--- START SELECTED PASSAGE ---

The Impugned Ruling proceeds on a wholly erroneous interpretation of section 16 of the CGST Act/TNGST Act and ignores the following fundamental aspects :–
Under the CGST/TNGST Act, there exists a difference between commercial price agreed between parties and the value of taxable supply for the purpose of GST;
In the transaction under consideration, the full commercial price is paid by them to the supplier;
The plain language of the proviso to section 16 of the CGST Act/TNGST Act only requires that ‘the amount towards the value of supply along with tax payable thereon be paid within 180 days’. This only means that the (i) full commercial price should be paid to the supplier, and that (ii) the GST should be paid on the value of supply as determined under the CGST ACT/SGST ACT. This is clear as the expression used is ‘amount towards the value of supply’. Also what is required to be paid commercially, under the provisions of the contract between parties as well as the GST Act is only the agreed commercial price and not the value of taxable supply which can be different from the commercial price agreed upon by parties;
In the transaction under consideration, full commercial price is being paid by them to the supplier and GST reimbursed on the value of supply for the purposes of GST. That being the case, the provisions of section 16 of the CGST/TNGST Act have no applicability, as there is no failure on their part to pay the commercial price to the supplier
The interpretation adopted by the AAR is wholly erroneous as it seeks to categorize persons who have paid the full commercial price to the supplier and persons who have not paid the full commercial price to the supplier together and deny Input tax credit in both cases, which is both against the letter as well as the spirit of section 16
The impugned AAR ruling is wholly contrary to the position set out in clarification of CBEC vide Circular No. 122/3/2010-S.T., dated 30-4-2010 in the context of rule 4(7) of the CENVAT Credit Rules 2004, wherein it is clarified that ‘In the cases where the receiver of service reduces the amount mentioned in the invoice/bill/challan and makes discounted payment, then it should be taken as final payment towards the provision of service.’
In the case under consideration, there is no non-payment of GST on the correct taxable value and also no non-payment of the commercially agreed upon price by them to the supplier. Therefore, in the said fact pattern, the impugned AAR ruling which seeks to deny ITC proportionately is wholly contrary to the provisions of section 16 of the CGST Act as well as the scheme of the CGST Act.
The impugned AAR ruling misinterprets the expression ‘the amount towards the value of supply along with tax payable thereon’ as appearing in the second proviso to section 16 of the Act. The proviso only requires the amount contractually/commercially agreed upon by the recipient to be paid to the supplier. The tax alone has to be paid on the valuation as per the CGST Act/TNGST. The legislative intention is to merely ensure that suppliers especially those in MSME sector are paid the commercially agreed price on time, and, deny GST credit if this is not done.
The interpretation taken in the impugned AAR ruling that Input tax credit will be denied in the hands on the recipient even if full commercial price is paid within 180 days and GST is paid on the value determined under GST law including on the discount component not permitted as a deduction from value under section 15 of the CGST Act, tantamount to reading in additional condition into the Proviso, which is impermissible in law. It is well settled law that no additional provisions can be read into a statutory provision when there exists none.

--- END SELECTED PASSAGE ---

STATED PROBLEM A - Give the entries from the line containing "Click the closing" through the end of the entries as a JSON list of strings, one string per line, with blank lines omitted. Include both ends, and leave the pictures out of the list.

--- START TASK DATA ---

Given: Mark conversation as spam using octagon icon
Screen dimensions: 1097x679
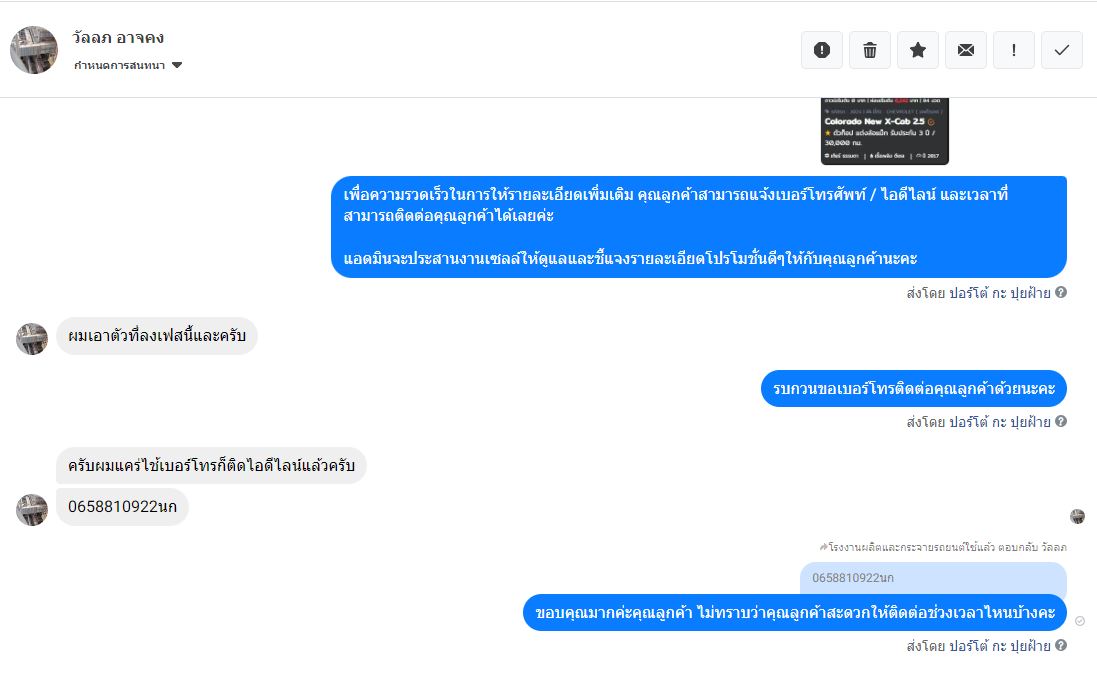Looking at the screenshot, I should (822, 50).
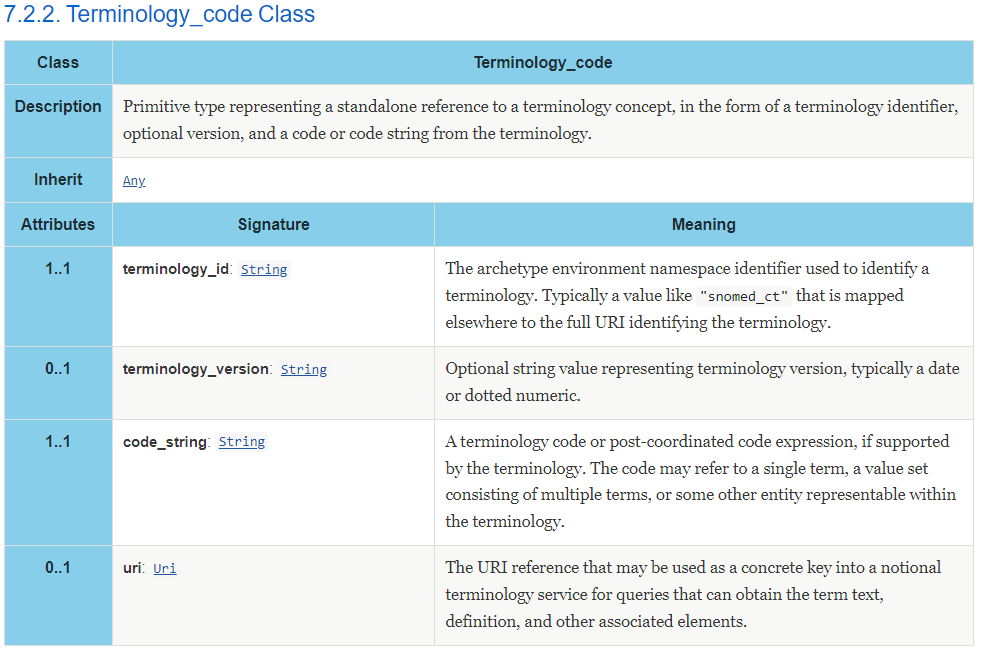
Task: Follow the Any link in the Inherit row
Action: 134,181
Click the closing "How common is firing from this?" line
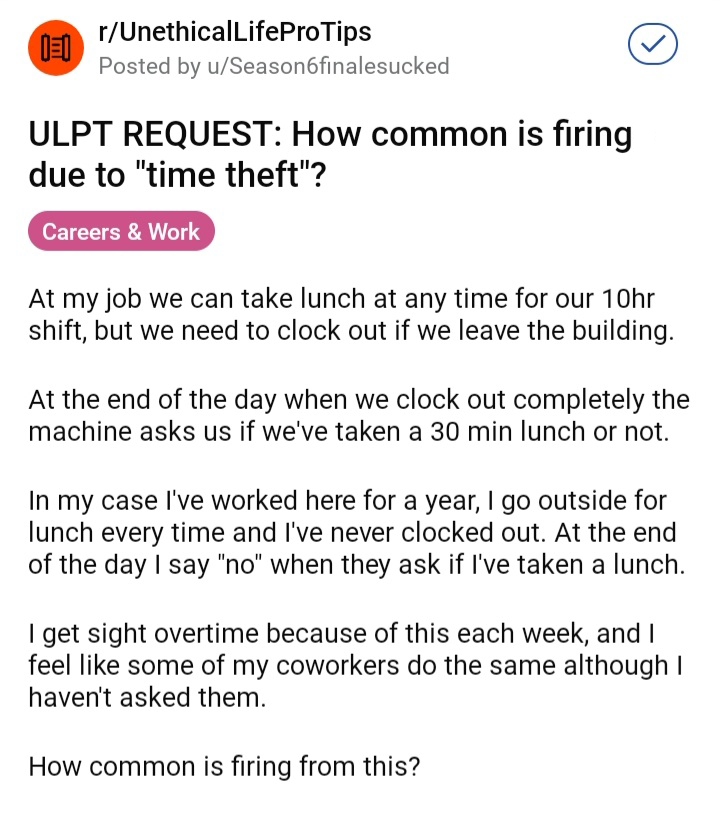This screenshot has height=816, width=720. tap(224, 766)
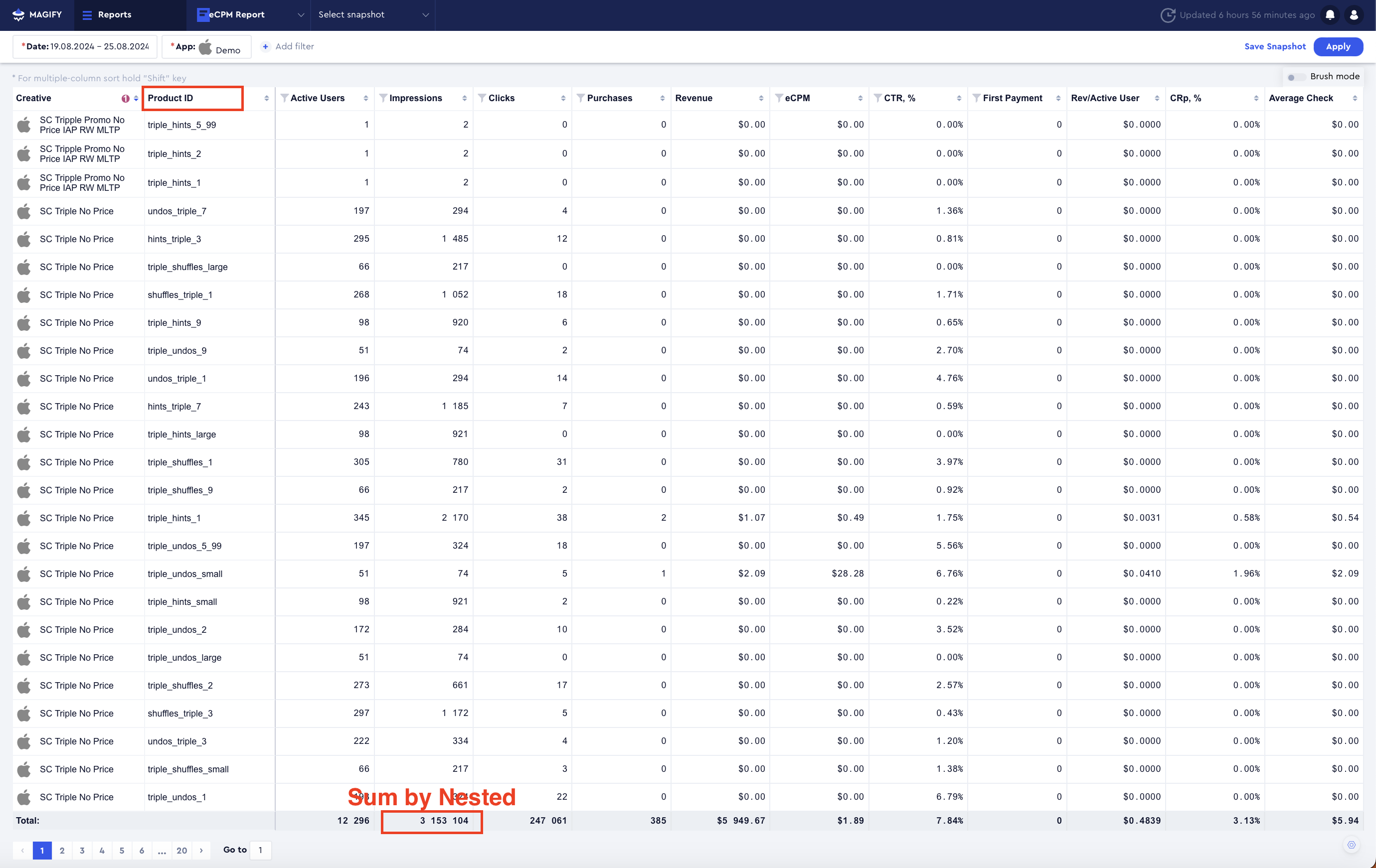Click the refresh icon next to update timestamp
This screenshot has height=868, width=1376.
[1170, 14]
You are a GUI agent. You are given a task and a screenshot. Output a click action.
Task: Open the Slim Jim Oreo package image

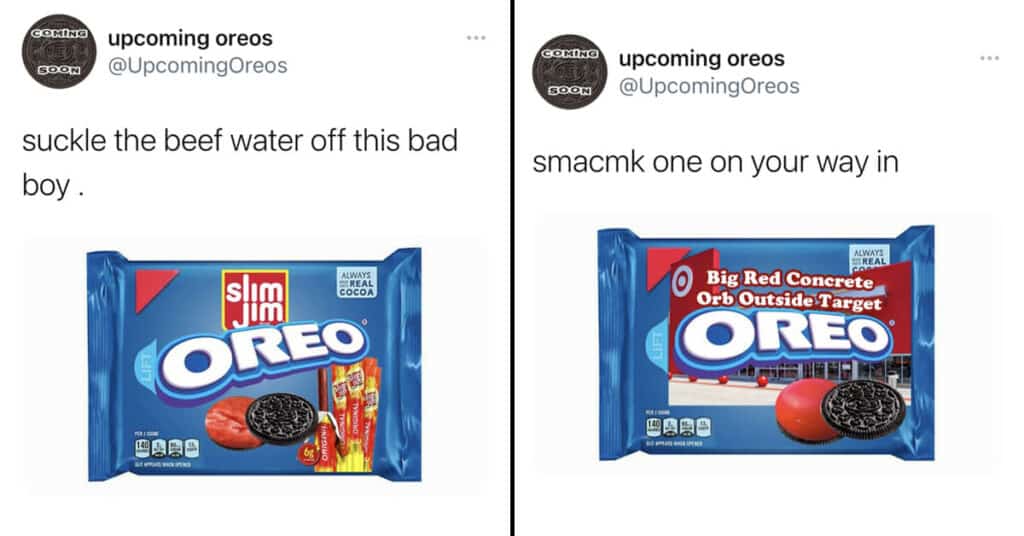[x=255, y=364]
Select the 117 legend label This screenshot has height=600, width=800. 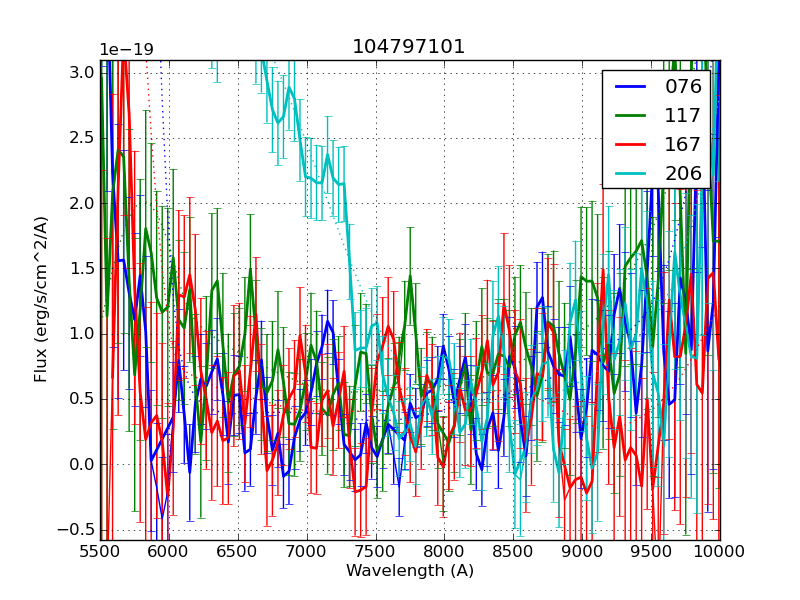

--- END TASK DATA ---

STATED PROBLEM B - In the passage on section 16 of the CGST Act, translate this sentence into Spanish: "It is well settled law that no additional provisions can be read into a statutory provision when there exists none."

RESPONSE A -
[
  "Click the closing \"How common is firing from this?\" line",
  "This screenshot has height=816, width=720. tap(224, 766)",
  "Click the refresh icon next to update timestamp",
  "This screenshot has height=868, width=1376.",
  "[1170, 14]",
  "You are a GUI agent. You are given a task and a screenshot. Output a click action.",
  "Task: Open the Slim Jim Oreo package image",
  "[x=255, y=364]",
  "Select the 117 legend label This screenshot has height=600, width=800. "
]

RESPONSE B - Es jurisprudencia bien asentada que no pueden incorporarse disposiciones adicionales a una disposición legal cuando no existe ninguna.